### Source text:
--------------------

Asporin mRNA levels were analyzed using Real-time RT-PCR. (A) Comparison at 5 weeks-old (n = 4). (B) Temporal change at surface layer of tibia and mandibular condyle is shown (n = 4). ND: not detectable (C) Temporal and spatial change of tibia and mandibular condyle is shown (n = 4). ND: not determined NS: not significant difference between groups *: p < 0.05.

Then we examined temporal Asporin gene expression in the surface layer of MCC (Fig. 2B). MF exhibited higher Asporin gene expression as compared to tibia at all time point we examined.

To further analyse temporal and spatial Asporin gene expression in each layer of MCC, namely, mandibular fibrous layer (MF), mandibular proliferating layer (MP), and mandibular hypertrophic layer (MH), real-time RT-PCR were performed (Fig. 2C). Deeper layer of MCC, MP and MH, expressed no detectable Asporin at early stage, and then, Asporin expression was observed with age in deeper layer of MCC.

--------------------

### Collected material:
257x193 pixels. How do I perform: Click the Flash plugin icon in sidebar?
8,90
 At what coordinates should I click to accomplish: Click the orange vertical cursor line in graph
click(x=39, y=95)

--------------------

### Problem:
In the Asporin text above, condense the paragraph beginning "To further analyse temporal and spatial Asporin gene expression" into a short bulleted list that keeps its main facts.

### Your solution:
- Real-time RT-PCR was used to examine Asporin expression over time and across each MCC layer: the fibrous (MF), proliferating (MP), and hypertrophic (MH) layers (Fig. 2C).
- The deeper layers, MP and MH, showed no detectable Asporin at an early stage.
- Asporin expression appeared in these deeper layers with age.